Civil society, however, has stepped into the breach. Organizations like Tarun Bharat Sangh, led by Rajendra Singh (the "Waterman of India"), are reviving traditional water conservation systems — johads, baoris, and tankas — across Rajasthan and Madhya Pradesh. Speaking to The Wire, Singh said, “The answer to water scarcity lies not under the ground, but in community wisdom above it.” Across India, grassroots efforts are showcasing how ancient techniques, combined with modern science, could offer sustainable solutions.
Young climate activists are also raising their voices. Groups like Fridays For Future India have organized multiple marches demanding urgent climate action, often linking the water crisis with broader environmental degradation. "It's not just about saving water; it's about saving our future," said Ananya Mishra, a 19-year-old climate striker from Delhi, during a protest covered by BBC News. Their activism has forced mainstream media and policymakers to finally acknowledge that India’s water crisis cannot be addressed in isolation from the climate emergency.

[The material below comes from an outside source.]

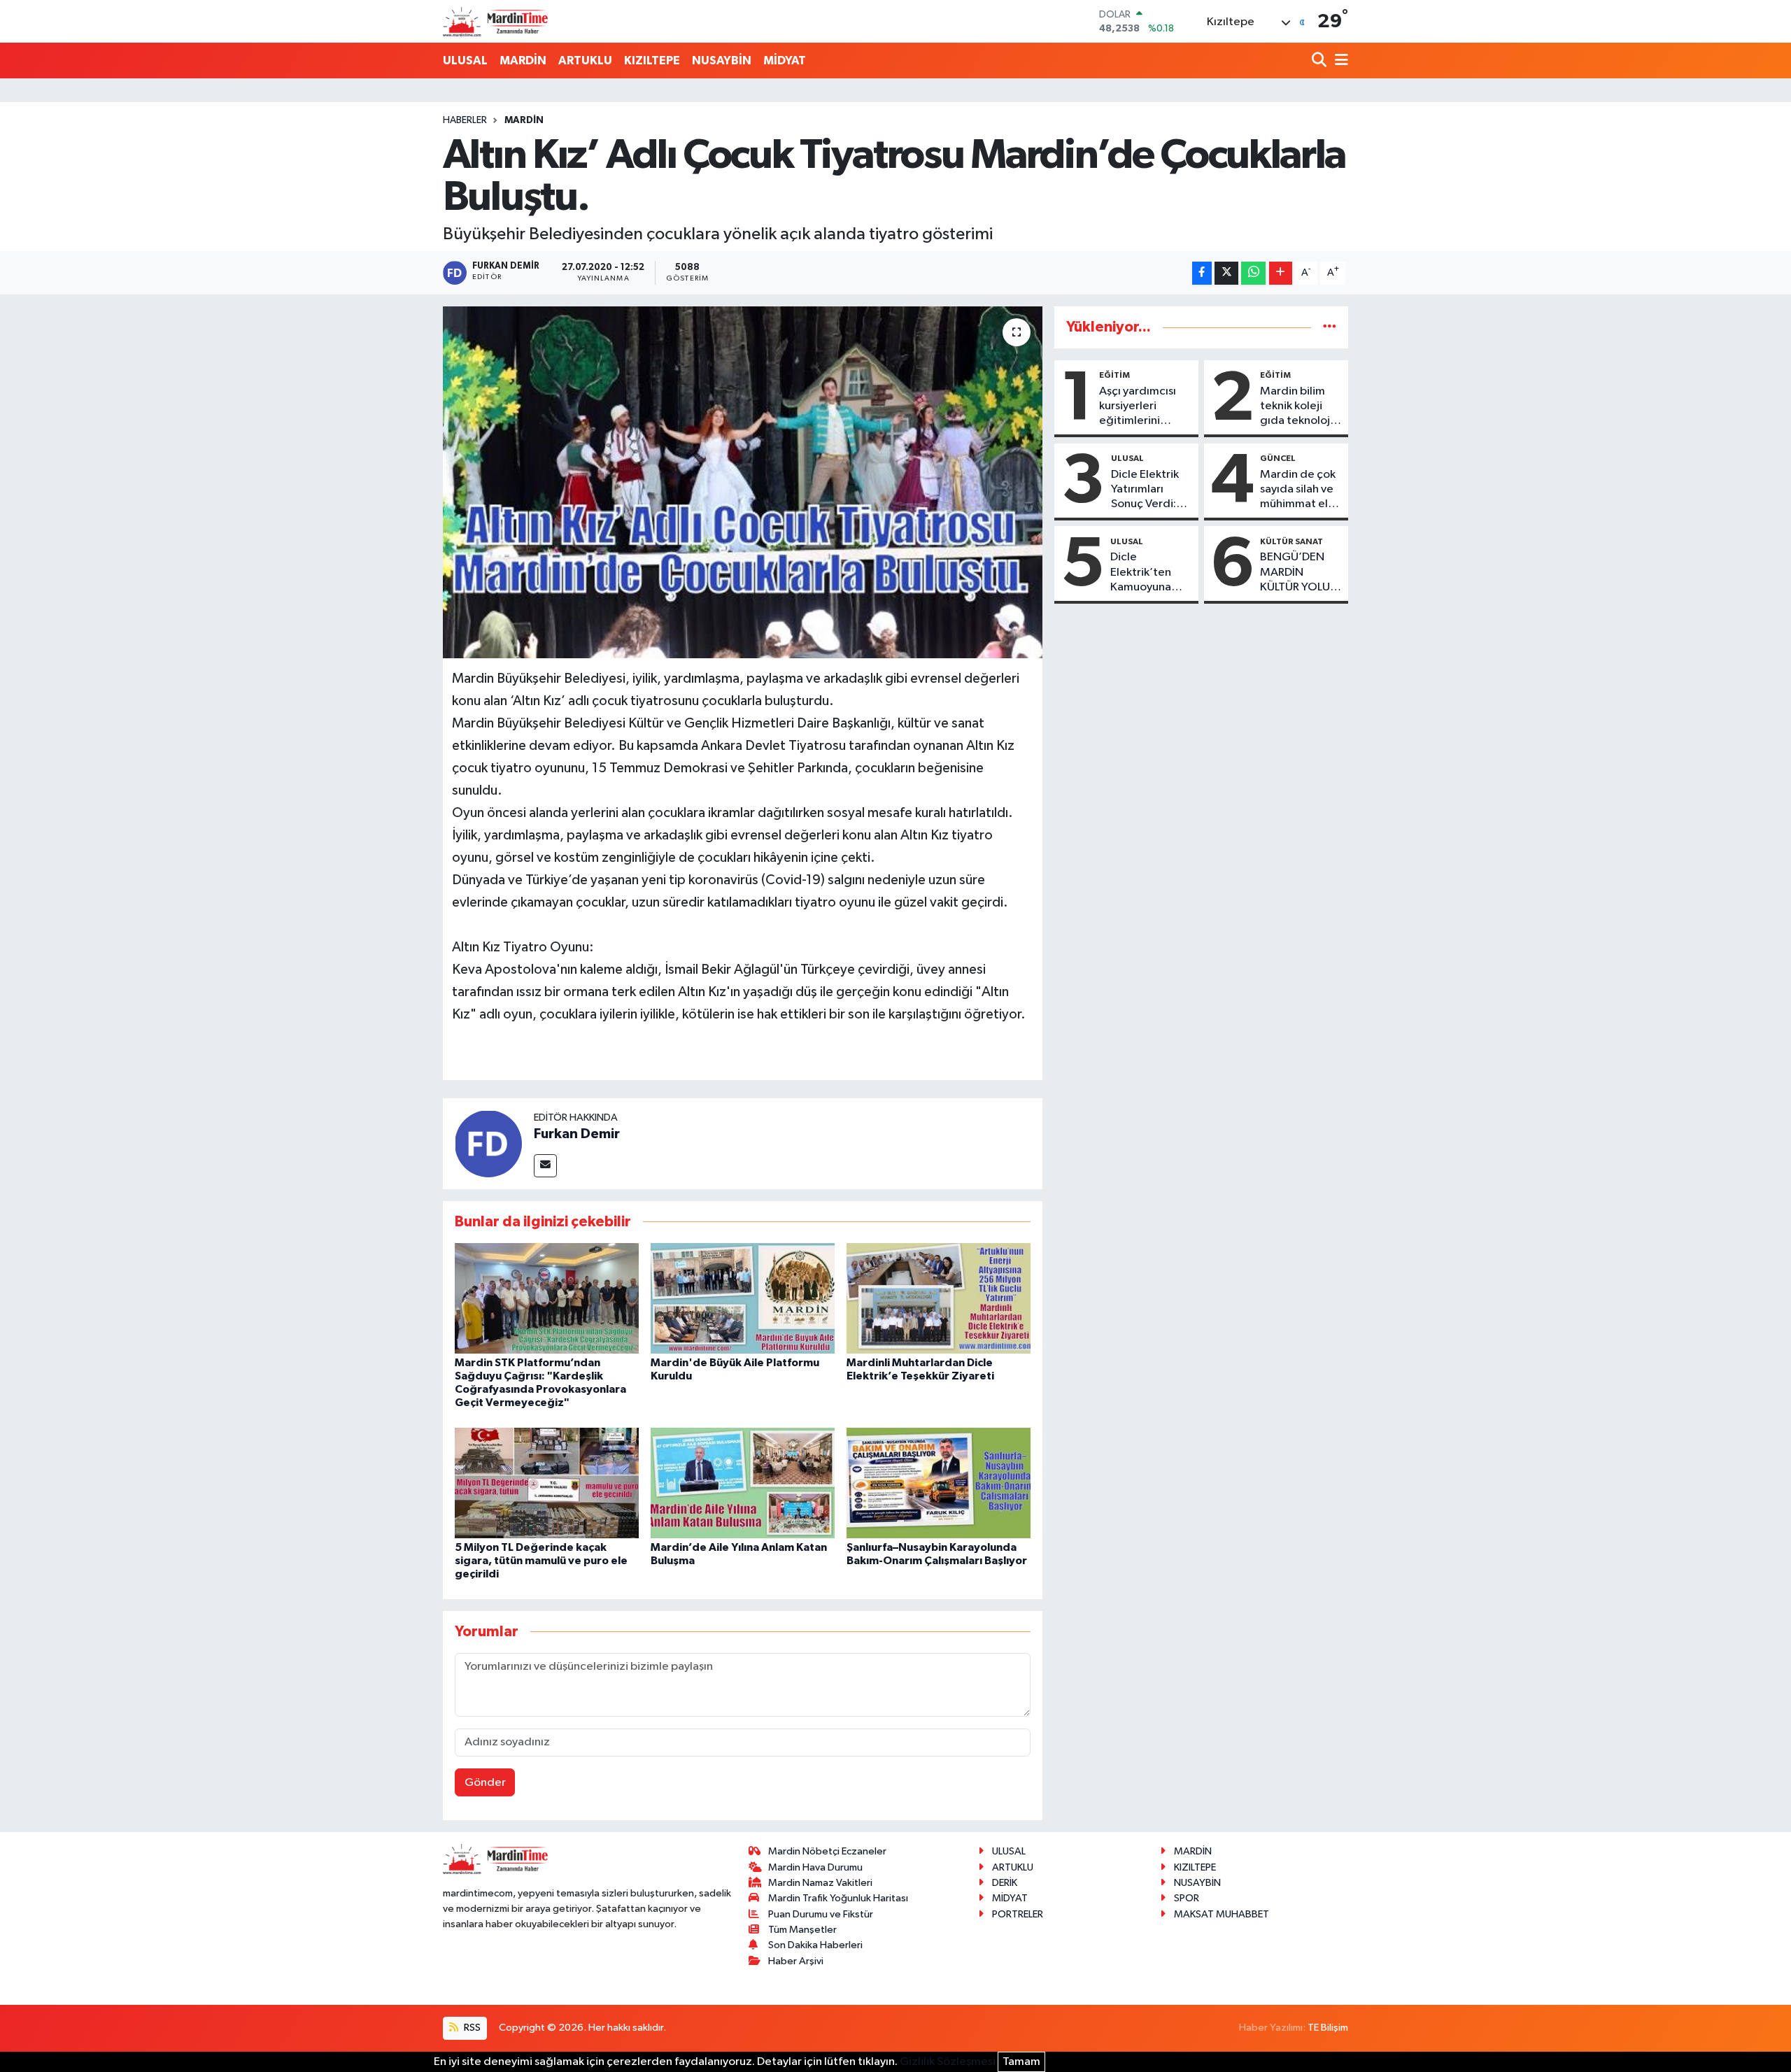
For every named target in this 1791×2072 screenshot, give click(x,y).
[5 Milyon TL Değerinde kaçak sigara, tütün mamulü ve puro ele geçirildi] (547, 1483)
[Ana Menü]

The media narrative around the water crisis has evolved significantly. Earlier dominated by episodic disaster coverage — droughts, floods, water shortages — today's journalism increasingly connects the dots between policy, environment, and community resilience. Investigations by The Caravan and Down To Earth have exposed how illegal sand mining, river pollution, and corporate exploitation of groundwater are exacerbating the crisis. “This is not a natural disaster; this is a man-made one," concluded a Down To Earth editorial in April 2025.Yet, despite rising awareness, deep structural changes remain elusive. Water remains a state subject under India’s Constitution, leading to inter-state river disputes like the Cauvery and Yamuna battles, often politicized rather than resolved scientifically. Prof. Aseem Shrivastava, environmental economist, argues, “As long as water is seen as a political weapon and not a common good, we are racing towards mass water distress."

The time for incremental fixes is over. Experts are calling for a national water policy overhaul, prioritizing river rejuvenation, groundwater recharge, water budgeting, and climate-adaptive infrastructure. Without such bold, systemic changes, millions could soon face climate-induced water migration, sparking new humanitarian crises. The 2025 UN World Water Development Report even warned that “India's internal displacement due to water scarcity could be the largest globally by 2030.”

At its heart, the water crisis is a mirror — reflecting how we treat nature, each other, and our future generations. As monsoons falter, rivers shrink, and aquifers die, India's battle for water is no longer about scarcity alone. It is about survival, justice, and the soul of the nation itself.

As Dr. Vandana Shiva, environmentalist and author, told The Quint: “To save water is to save life. In ignoring this truth, we risk losing both.”